'Keep religious education out of schools, explore moral values'

Religious education must have no place in schools, said former Union minister and senior Congress leader Manish Tewari.
'Keep religious education out of schools, explore moral values'

CHENNAI: Religious education must have no place in schools, said former Union minister and senior Congress leader Manish Tewari.

Chairing a session on Religious Education: Is it relevant in Secular India, Tewari opened the discussion by sharing his arrow-straight views. “I don’t think that it should have a place in schools. The concept of universal values and moral sciences can be explored instead,” he said.

Though this was a statement that his co-panelists from both sides of the ideological line concurred with, the conversation did heat up substantially from then on. “There is a competition for pushing religious people in schools but in a country which needs to abolish caste inequality and human untouchability, I offer a solution: teach the dignity of human labour to the children,” said Kancha Ilaiah Shepherd, noted academic, writer and Dalit rights activist.

“Religious component in Central and State syllabus is on the rise. The left and right wing discourse is on collision course,” he added. Former Union minister Mohammed Arif Khan agreed and said that religious studies must be kept separate –in a theological sphere – without the interference of the government. “Education of theology can’t be undertaken by State and State-funded agencies. Theology must be left to the people,” said Khan, adding that we needed to rely on our Indian philosophy and past and not on theories “borrowed from the West”.
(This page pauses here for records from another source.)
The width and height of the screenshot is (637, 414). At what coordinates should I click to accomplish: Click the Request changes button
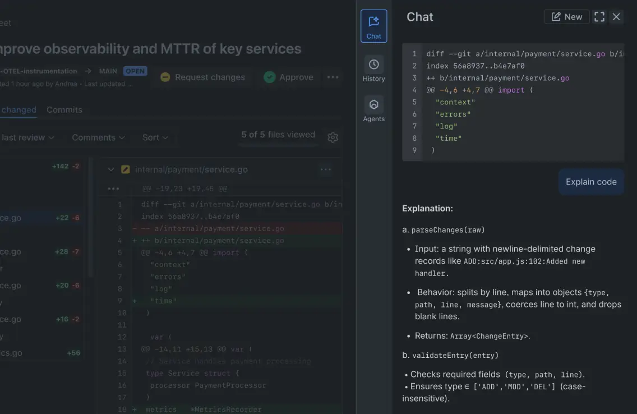pos(202,77)
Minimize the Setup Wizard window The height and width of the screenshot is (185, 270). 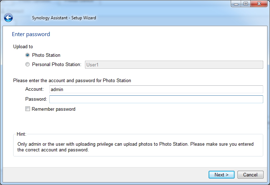(x=236, y=4)
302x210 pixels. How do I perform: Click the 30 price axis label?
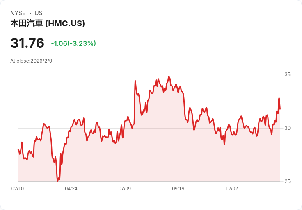[x=287, y=128]
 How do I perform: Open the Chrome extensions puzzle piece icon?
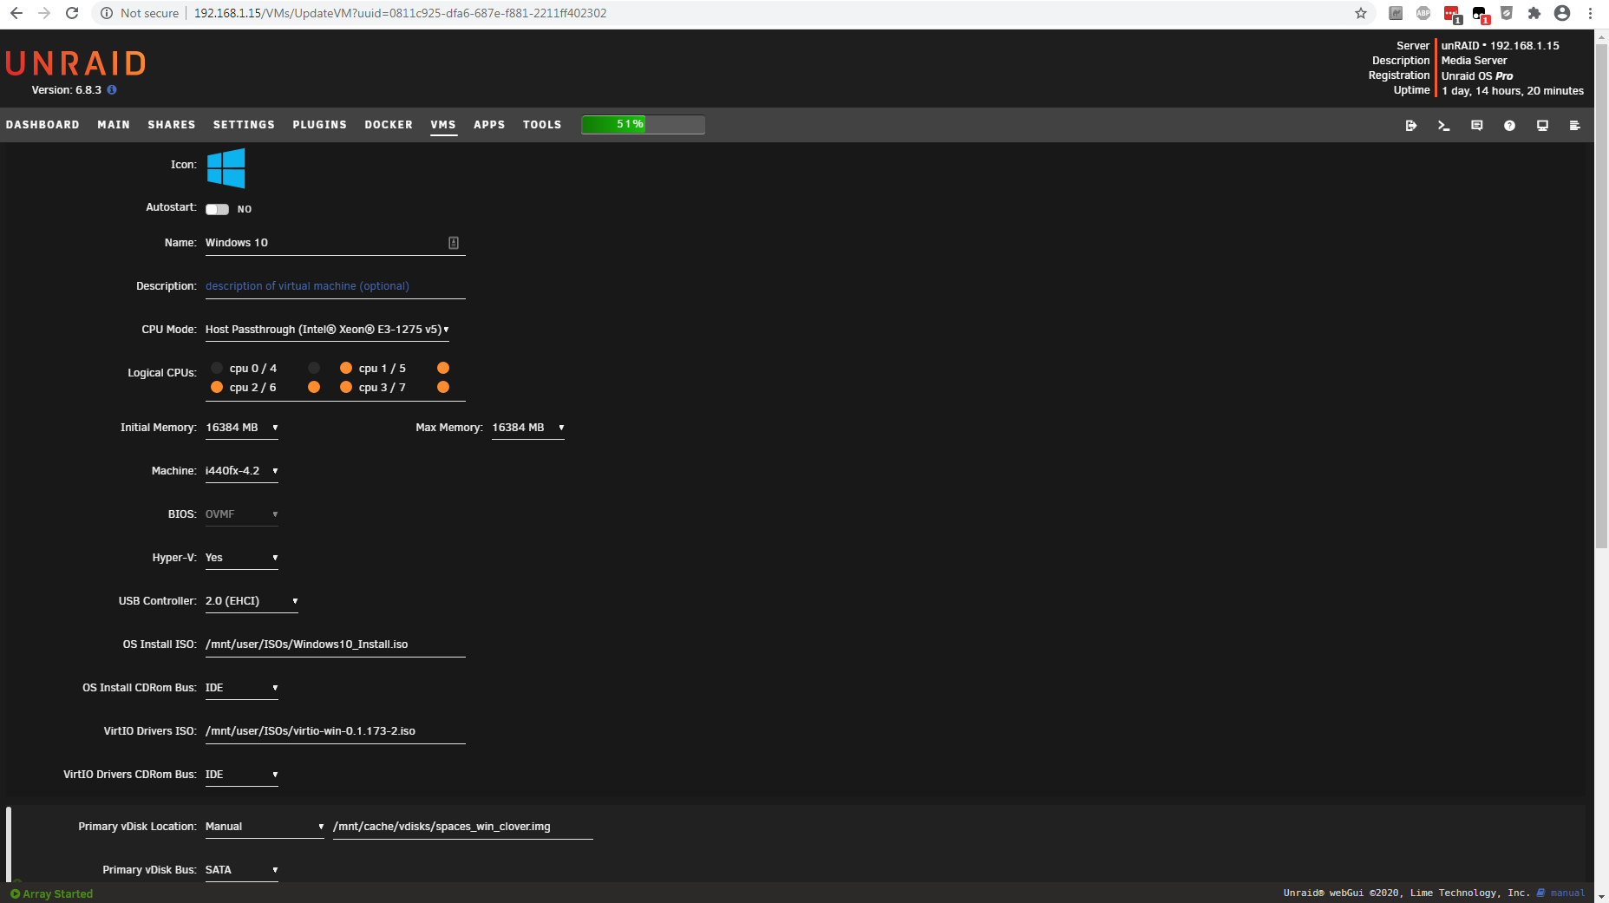click(x=1534, y=13)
Thinker and academician Rakesh Sinha, who disputed the claim that saffronisation was creeping into education, pointed out that blaming Hinduism was not helping. “We must make a difference between Semitic and non-Semitic religions,” he said and added, “Hinduism is not Semitic, it is a quest for the truth. Schoolchildren need to understand this and they must be liberated from religious prejudices, whichever way it is.”